主張 物価高騰と政治の責任
物価高騰が生活直撃。国民のくらし守る政策をただちに
物価高騰が止まりません。10月1日に飲料・食品6500品目が値上げされ、今年だけで2万品目以上が値上げしました。さらに、来年1月の値上げを公表した企業もあります。
10月21日には、32年ぶりに1ドル=151円台後半となりました。今後も円安による物価高騰が続くことが容易に想定されます。それだけではありません。10月から一部の75歳以上の医療費窓口負担が2倍化されました。また、国民健康保険料は2022年度だけでも1648自治体中457自治体で引き上げられています。
労働者・国民の賃金や年金などの収入が増えないもとで、物価高騰や社会保障の負担ばかりが増え、くらしはますます厳しくなっています。政府は、一人ひとりのくらしを支える抜本的対策を今すぐとるべきです。
30年も上がらない賃金
ところが、岸田首相は「円安のメリットを最大限引き出す」「インバウンド観光を復活させ、訪日外国人旅行消費額の年間5兆円超をめざします」と所信表明演説で発言。インバウンド頼りの経済対策は、コロナ危機で破綻したばかりです。国民の厳しいくらしを直視しない無責任な発言です。
企業が儲かれば賃金が上がるというアベノミクス・トリクルダウン論はすでに破綻しています。大企業の儲けが増えても、30年も賃金は上がらず、内部留保だけが増え続けています。

コレクションから抜粋した記録
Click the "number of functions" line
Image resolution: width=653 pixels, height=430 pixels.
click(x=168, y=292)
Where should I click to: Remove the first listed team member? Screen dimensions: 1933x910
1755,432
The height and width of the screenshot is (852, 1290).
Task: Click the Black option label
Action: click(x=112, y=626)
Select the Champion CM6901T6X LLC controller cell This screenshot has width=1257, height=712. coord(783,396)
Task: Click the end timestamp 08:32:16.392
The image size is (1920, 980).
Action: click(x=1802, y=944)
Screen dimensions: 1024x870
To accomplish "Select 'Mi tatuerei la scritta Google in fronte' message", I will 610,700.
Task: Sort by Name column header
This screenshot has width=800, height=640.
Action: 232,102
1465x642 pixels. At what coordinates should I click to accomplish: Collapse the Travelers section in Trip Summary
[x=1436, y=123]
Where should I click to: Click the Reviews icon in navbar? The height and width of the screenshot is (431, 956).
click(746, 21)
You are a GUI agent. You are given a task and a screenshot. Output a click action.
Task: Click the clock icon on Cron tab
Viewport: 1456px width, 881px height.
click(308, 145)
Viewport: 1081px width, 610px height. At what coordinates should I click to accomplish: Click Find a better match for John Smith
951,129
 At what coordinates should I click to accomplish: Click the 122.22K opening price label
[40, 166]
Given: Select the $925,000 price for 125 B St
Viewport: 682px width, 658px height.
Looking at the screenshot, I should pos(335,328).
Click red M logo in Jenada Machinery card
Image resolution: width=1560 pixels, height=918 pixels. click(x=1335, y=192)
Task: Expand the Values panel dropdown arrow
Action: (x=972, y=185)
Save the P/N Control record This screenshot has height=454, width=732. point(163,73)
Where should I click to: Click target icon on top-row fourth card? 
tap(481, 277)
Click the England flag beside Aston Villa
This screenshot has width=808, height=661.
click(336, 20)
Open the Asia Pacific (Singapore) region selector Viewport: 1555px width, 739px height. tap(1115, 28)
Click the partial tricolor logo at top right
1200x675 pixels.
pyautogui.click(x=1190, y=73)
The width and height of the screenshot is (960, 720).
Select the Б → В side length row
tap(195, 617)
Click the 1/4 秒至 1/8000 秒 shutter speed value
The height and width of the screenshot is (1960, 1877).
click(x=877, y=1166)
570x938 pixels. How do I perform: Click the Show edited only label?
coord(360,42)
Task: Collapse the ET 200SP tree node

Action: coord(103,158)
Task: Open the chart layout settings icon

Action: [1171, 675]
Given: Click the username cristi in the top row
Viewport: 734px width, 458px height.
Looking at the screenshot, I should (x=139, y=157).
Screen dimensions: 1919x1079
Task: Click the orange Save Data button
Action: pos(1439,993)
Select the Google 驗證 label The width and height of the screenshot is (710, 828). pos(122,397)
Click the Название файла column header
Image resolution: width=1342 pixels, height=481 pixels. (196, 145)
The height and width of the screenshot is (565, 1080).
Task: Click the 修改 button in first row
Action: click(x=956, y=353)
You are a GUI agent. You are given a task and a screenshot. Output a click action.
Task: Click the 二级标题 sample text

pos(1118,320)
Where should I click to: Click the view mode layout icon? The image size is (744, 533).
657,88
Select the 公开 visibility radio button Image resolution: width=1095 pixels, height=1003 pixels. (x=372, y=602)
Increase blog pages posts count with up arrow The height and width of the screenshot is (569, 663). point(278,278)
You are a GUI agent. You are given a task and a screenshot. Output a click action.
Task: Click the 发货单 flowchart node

> [問題]
物価高騰と政治の責任を論じた本文の続きを、最後の文の後から書き継ぎなさい。 記録はこの課題には使いません。

> [解答]
そもそもGDP(国内総生産)の約6割は個人消費です。国民の収入が増えなければ、購買力が下がり、経済そのものが低下します。岸田政権には、財界の儲けは見えても、日本経済全体が見えていないと言わざるをえません。
賃上げなどの抜本的対策を
くらしを支え、地域経済を活性化するためには、賃金や年金など個人の収入が増える対策こそが必要です。同時に、全国民に影響する消費税の減税・廃止や社会保障費などの国民負担を減らすことが求められます。コロナ危機のもとで、世界の約半数の国が消費税を減税していることからも明らかです。
しかし、政府はさらなる社会保障の国民負担増を狙っています。また、軍事費についても倍増すると言っています。税の集め方と使い方を抜本的に見直し、国民のための政治へと転換することが求められます。